Ela não deixaria seu filho comparar essas coisas. Ela não discutiria sobre as duras necessidades do passado com um garoto que não havia sido mais que um bebê de colo durante a mais recente delas.
“Era diferente,” ela disse. “Nós não tínhamos opções melhores.”
“Nós não tínhamos opções melhores aqui,” retrucou Rupert.
“Nós tínhamos uma opção que não envolvia o massacre do nosso povo,” revidou a Viúva, com a mesma exaltação em seu tom. “Que não envolvia a destruição das terras férteis mais valiosas do reino. Você fez o Novo Exército recuar, mas o nosso plano poderia tê-los destruído.”
“O plano de Sebastian era tolo, como você teria visto se não fosse tão cega a seus defeitos.”
O que levou a Viúva à segunda razão para sua raiva. A maior delas, e a que ela estava segurando só porque ela não confiava em si mesma para não explodir de raiva.
“Onde está seu irmão, Rupert?” ela perguntou.
Ele tentou bancar o inocente. Ele deveria saber a esse ponto que isso não funcionaria com ela.
“Como eu poderia saber, Mãe?”
“Rupert, Sebastian foi visto pela última vez nas docas, tentando pegar um barco para Ishjemme. Você chegou pessoalmente para busca-lo. Você acha que eu não tenho espiões?”
Ela o observou tentando decidir o que responder. Ele fazia isso desde que era menino, tentava achar a fórmula de palavras que o permitiria trapacear o mundo do jeito que ele queria.
“Sebastian está em um lugar seguro,” disse Rupert.
“O que significa que você o emprisionou, seu próprio irmão. Você não tem o direito de fazer isso, Rupert.” Um ataque de tosse roubou um pouco do ímpeto de suas palavras. Ela ignorou o sangue fresco.
“Eu imaginaria que você teria ficado feliz, Mãe,” disse ele. “Ele estava, afinal, tentando fugir do reino depois de acabar com o casamento que você arranjou.”

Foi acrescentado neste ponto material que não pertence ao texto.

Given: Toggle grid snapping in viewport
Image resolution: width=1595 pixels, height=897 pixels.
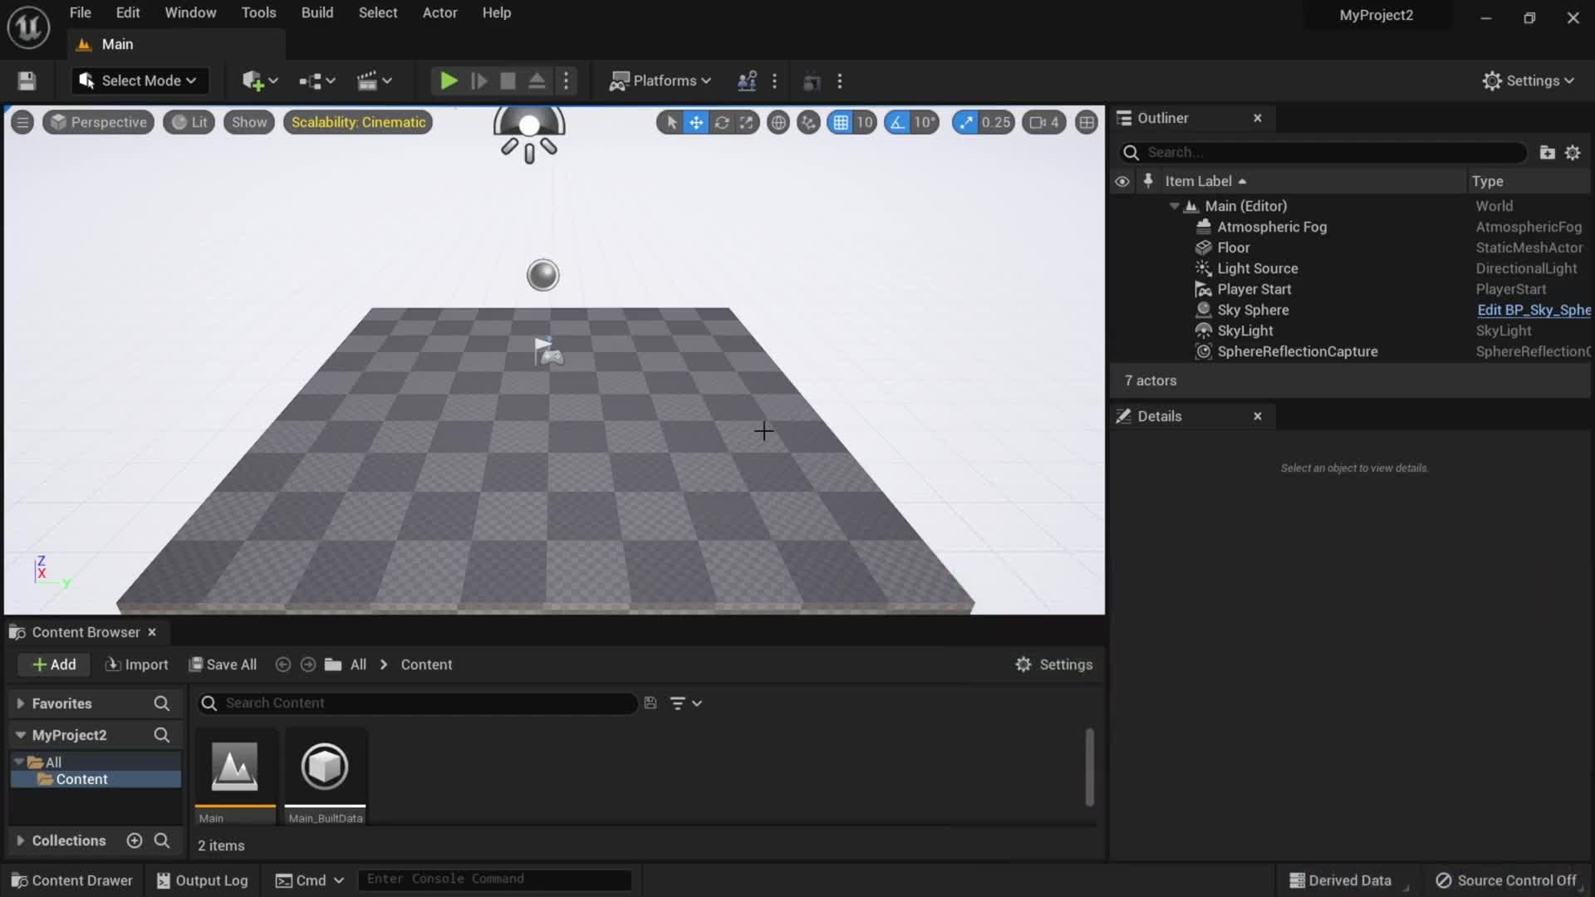Looking at the screenshot, I should 841,123.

Isso era verdade, mas não mudava nada. “Se eu quisesse impedir Sebastian, eu teria ordenado,” disse ela. “Você o soltará imediatamente.”
“Como você diz, Mãe,” disse Rupert, e novamente a Viúva sentiu que ele não estava sendo nada sincero.

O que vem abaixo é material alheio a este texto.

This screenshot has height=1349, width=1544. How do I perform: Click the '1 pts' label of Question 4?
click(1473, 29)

“Rupert, deixa eu ser bem clara. Suas ações hoje colocaram todos nós em grande perigo. Dando ordens ao exército conforme a sua vontade? Emprisionando o herdeiro ao trono sem autoridade? Como você acha que isso vai parecer na Assembleia dos Nobres?”
“Que se danem eles!” disse Rupert, as palavras explodindo. “Eu tenho nobres suficientes para isso.”

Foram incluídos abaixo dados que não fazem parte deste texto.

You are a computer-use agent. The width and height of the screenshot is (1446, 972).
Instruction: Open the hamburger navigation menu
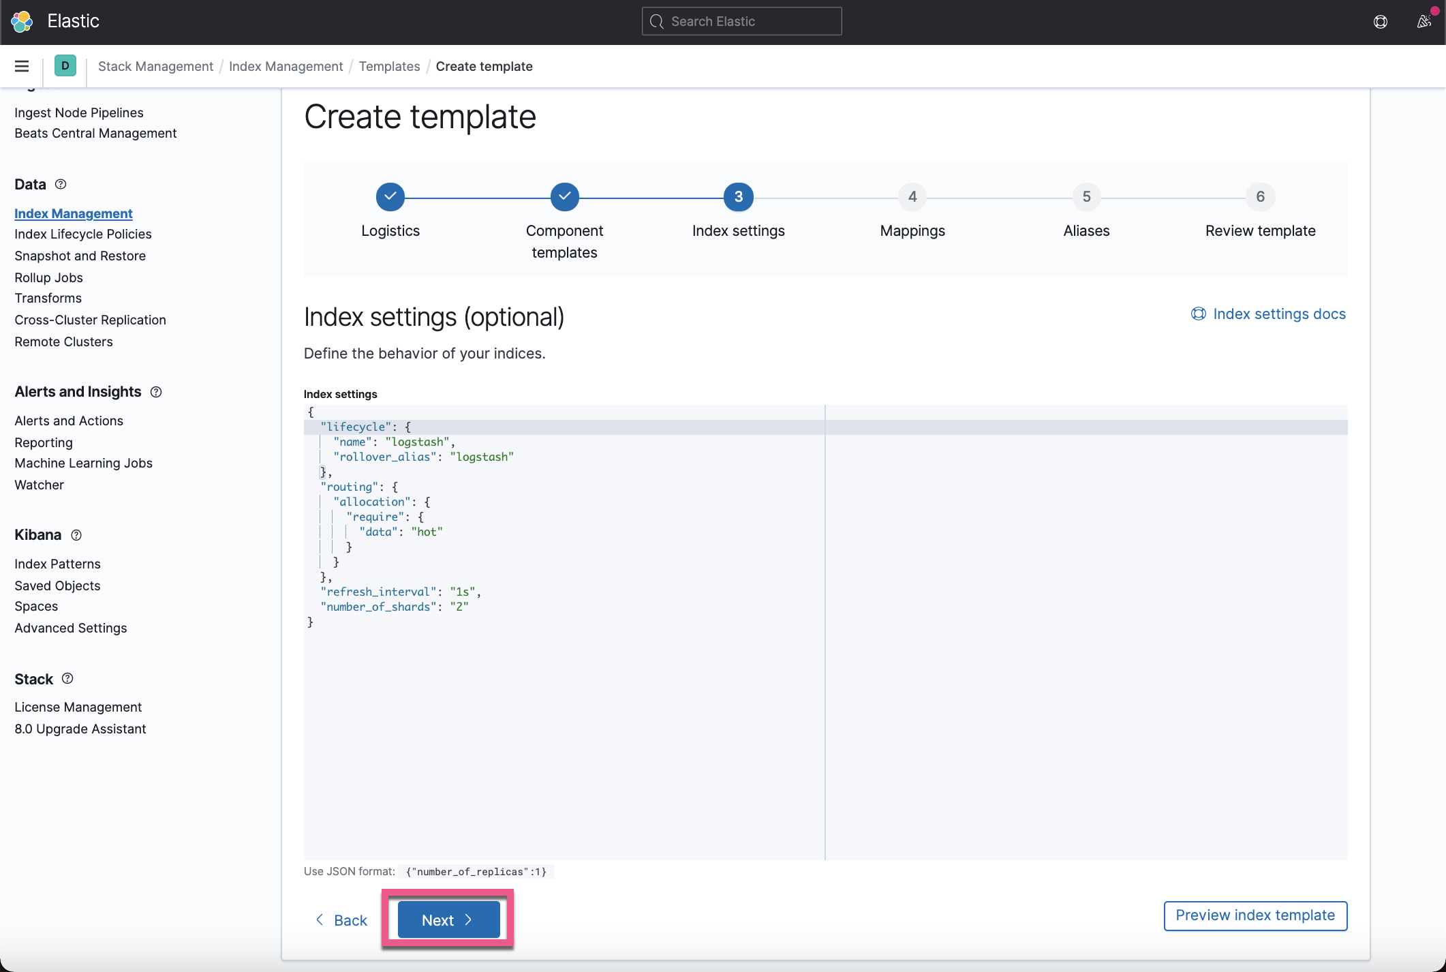click(22, 66)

“Você não pode arcar com isso,” disse a Viúva. “As guerras civis nos ensinaram isso. Nós precisamos trabalhar com eles. E o fato de você falar como se fosse dono de uma porção deles me preocupa, Rupert. Você precisa aprender seu lugar.”
Ela conseguia ver sua raiva agora, não mais disfarçada como antes.
“Meu lugar é como seu herdeiro,” ele disse.
“O lugar de Sebastian é como meu herdeiro,” a Viúva respondeu de volta. “O seu… o território das montanhas precisa de um governador para limitar seus assaltos ao sul. Talvez a vida com pastores e fazendeiros te ensine humildade. Ou talvez não, e pelo menos você estará longe o suficiente daqui para que eu esqueça da minha raiva por você.”
“Você não pode—”
“Eu posso,” a Viúva retrucou. “E só por discutir, não será o território das montanhas, e você não será um governador. Você irá para as Colônias Próximas, onde você será um assistente do meu emissário lá. Ele me enviará relatórios constantes sobre você, e você não retornará enquanto eu não o julgar pronto.”
“Mãe…” começou a falar Rupert.
A Viúva o colocou em seu lugar com um olhar. Ela ainda conseguia fazer isso, mesmo se seu corpo estivesse desfalecendo.
“Fale novamente, e você será um empregado nas Colônias Longínquas,” ela estourou. “Agora saia daqui, e eu espero ver Sebastian aqui até o fim do dia. Ele é meu herdeiro, Rupert. Não se esqueça disso.”